From 69cbfc05d6f55f513d6517f6b8b485a2f96efe19 Mon Sep 17 00:00:00 2001
From: Guillaume Grosjean <guillaume.grosjean@rte-france.com>
Date: Wed, 8 Jan 2025 11:12:59 +0100
Subject: [PATCH] Modified data loading options and rendering in streamlit demo

---
 .../demos_utils/data_loading_component.py     | 138 ++++++++++--------
 bertrend/parameters.py                        |   4 +-
 2 files changed, 78 insertions(+), 64 deletions(-)

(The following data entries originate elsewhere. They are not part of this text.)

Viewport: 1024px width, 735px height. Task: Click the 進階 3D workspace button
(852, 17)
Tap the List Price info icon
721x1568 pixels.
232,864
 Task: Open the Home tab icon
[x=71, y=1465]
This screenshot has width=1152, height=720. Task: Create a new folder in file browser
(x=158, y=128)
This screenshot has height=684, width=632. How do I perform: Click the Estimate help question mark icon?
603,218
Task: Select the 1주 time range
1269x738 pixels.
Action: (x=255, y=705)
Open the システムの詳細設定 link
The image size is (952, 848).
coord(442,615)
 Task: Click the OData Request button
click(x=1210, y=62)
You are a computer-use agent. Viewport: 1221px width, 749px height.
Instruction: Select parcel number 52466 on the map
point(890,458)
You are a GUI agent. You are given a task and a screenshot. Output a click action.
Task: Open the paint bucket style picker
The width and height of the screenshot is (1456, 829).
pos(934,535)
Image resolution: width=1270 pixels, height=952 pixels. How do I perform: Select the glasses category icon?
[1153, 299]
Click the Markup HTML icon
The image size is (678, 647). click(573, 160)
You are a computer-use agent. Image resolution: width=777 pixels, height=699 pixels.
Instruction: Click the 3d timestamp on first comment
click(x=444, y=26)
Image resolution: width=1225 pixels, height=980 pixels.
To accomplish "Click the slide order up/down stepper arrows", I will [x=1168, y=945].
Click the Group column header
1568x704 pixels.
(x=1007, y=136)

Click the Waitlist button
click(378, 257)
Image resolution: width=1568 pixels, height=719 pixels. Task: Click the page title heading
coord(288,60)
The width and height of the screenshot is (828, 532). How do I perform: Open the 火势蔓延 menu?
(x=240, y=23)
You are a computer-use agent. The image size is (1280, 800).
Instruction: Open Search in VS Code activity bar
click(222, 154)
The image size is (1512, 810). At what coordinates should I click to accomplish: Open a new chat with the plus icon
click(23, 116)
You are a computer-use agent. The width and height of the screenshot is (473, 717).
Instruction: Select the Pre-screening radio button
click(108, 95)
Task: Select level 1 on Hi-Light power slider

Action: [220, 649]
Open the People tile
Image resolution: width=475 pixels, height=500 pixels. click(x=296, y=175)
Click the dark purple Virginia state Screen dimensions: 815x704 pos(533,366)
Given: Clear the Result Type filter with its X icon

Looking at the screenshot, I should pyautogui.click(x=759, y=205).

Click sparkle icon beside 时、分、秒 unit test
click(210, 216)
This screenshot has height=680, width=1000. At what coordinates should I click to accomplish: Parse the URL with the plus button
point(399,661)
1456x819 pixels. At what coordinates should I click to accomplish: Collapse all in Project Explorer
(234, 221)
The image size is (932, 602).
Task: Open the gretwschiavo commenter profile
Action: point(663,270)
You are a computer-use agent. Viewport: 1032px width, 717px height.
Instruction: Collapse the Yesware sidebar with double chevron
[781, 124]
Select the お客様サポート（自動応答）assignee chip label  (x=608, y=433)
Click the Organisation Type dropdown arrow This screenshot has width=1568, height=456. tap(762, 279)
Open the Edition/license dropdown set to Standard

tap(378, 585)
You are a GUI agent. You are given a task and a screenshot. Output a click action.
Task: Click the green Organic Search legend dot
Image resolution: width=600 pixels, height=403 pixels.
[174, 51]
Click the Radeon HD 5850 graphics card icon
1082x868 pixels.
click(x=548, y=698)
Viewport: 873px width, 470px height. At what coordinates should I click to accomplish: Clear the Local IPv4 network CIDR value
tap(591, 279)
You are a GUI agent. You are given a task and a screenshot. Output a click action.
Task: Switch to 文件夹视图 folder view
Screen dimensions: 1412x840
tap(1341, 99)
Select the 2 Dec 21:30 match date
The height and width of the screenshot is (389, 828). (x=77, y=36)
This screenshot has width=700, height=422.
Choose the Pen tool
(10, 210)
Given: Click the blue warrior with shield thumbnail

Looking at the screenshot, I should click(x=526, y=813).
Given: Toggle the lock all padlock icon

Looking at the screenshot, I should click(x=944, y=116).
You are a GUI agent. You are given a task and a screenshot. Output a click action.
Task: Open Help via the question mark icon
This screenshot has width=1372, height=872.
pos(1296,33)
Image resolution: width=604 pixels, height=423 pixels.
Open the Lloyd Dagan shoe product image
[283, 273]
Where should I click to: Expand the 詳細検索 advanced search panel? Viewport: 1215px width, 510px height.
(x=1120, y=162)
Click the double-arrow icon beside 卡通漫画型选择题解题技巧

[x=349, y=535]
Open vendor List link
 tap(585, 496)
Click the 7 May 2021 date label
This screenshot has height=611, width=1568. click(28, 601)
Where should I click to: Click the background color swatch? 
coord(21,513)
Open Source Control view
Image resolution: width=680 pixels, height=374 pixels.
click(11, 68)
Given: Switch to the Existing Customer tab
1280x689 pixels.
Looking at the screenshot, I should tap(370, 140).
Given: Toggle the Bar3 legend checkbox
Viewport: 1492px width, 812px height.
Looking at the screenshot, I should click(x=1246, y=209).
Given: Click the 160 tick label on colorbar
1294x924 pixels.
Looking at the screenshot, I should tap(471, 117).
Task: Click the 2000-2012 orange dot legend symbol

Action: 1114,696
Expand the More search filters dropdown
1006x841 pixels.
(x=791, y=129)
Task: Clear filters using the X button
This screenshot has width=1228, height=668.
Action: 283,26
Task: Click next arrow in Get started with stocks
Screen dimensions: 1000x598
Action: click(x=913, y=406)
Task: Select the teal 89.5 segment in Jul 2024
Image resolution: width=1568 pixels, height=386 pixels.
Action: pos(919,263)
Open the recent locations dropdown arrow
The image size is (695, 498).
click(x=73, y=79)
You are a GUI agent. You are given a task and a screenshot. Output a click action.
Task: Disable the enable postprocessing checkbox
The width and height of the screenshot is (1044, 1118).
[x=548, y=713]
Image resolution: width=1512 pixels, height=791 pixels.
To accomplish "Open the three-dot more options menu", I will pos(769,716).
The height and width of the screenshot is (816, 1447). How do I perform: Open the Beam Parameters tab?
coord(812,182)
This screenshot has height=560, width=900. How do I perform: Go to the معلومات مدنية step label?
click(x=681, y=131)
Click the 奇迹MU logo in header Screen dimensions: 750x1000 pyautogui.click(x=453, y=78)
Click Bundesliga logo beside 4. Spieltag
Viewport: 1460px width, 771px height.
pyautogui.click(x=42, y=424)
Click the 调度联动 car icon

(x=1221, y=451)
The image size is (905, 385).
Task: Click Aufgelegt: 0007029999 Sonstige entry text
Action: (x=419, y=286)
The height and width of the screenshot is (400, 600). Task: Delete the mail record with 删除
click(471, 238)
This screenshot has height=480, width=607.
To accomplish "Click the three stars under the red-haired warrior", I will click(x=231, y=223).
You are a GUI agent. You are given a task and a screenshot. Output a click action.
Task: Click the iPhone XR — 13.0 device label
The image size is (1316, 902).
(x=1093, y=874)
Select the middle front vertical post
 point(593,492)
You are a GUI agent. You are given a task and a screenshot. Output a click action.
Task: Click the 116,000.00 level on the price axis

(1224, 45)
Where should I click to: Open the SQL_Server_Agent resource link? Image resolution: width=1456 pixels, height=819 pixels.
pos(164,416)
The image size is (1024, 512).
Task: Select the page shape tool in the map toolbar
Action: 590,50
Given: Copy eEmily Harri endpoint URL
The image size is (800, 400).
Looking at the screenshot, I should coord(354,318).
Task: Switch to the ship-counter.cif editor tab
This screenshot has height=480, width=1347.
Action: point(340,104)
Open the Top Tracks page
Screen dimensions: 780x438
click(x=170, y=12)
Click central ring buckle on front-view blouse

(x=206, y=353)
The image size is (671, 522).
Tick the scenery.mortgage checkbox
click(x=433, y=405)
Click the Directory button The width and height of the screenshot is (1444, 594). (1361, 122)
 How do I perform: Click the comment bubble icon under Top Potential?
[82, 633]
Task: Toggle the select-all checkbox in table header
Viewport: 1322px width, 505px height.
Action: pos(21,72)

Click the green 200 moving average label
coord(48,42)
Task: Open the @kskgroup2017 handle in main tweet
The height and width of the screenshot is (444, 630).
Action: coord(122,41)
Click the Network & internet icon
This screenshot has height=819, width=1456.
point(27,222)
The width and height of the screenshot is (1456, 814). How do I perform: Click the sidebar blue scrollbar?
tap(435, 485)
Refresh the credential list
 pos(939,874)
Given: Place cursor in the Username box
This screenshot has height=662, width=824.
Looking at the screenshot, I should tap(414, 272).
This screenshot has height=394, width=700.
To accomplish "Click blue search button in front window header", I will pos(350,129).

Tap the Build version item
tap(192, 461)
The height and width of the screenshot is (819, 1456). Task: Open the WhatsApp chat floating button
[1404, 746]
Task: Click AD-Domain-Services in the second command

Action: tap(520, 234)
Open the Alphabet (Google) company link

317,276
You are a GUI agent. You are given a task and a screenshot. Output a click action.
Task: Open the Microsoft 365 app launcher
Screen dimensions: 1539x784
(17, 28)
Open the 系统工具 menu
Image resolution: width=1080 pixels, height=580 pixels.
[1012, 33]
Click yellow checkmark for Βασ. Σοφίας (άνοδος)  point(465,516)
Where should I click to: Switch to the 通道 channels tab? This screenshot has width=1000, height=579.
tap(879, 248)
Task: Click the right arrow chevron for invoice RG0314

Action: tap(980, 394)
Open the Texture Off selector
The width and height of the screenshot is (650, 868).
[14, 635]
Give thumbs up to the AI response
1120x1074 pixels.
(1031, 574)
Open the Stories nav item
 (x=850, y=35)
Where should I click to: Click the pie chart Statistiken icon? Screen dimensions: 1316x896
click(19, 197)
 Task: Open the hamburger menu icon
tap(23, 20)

diff --git a/bertrend/demos/demos_utils/data_loading_component.py b/bertrend/demos/demos_utils/data_loading_component.py
index ce43cd8..2796c39 100644
--- a/bertrend/demos/demos_utils/data_loading_component.py
+++ b/bertrend/demos/demos_utils/data_loading_component.py
@@ -100,6 +100,9 @@ def display_data_loading_component():
     split by paragraph from initial documents and in all cases filtered by dates) is stored inside the Streamlit
     state variable "time_filtered_df".
     """
+    # Data loading section
+    st.header("Data loading")
+
     # Find files in the current directory and subdirectories
     tab1, tab2 = st.tabs(
         [
@@ -136,32 +139,7 @@ def display_data_loading_component():
         st.warning(NO_DATASET_WARNING, icon=WARNING_ICON)
         st.stop()
 
-    # Display number input and checkbox for preprocessing options
-    col1, col2 = st.columns(2)
-    with col1:
-        register_widget("min_chars")
-        st.number_input(
-            "Minimum Characters",
-            value=MIN_CHARS_DEFAULT,
-            min_value=0,
-            max_value=1000,
-            key="min_chars",
-            on_change=save_widget_state,
-        )
-    with col2:
-        register_widget("split_by_paragraph")
-        SessionStateManager.get_or_set("split_by_paragraph", "yes")
-        st.segmented_control(
-            "Split text by paragraphs",
-            key="split_by_paragraph",
-            options=["no", "yes", "enhanced"],
-            selection_mode="single",
-            help="'No split': No splitting on the documents ; 'Split by paragraphs': Split documents into paragraphs ; "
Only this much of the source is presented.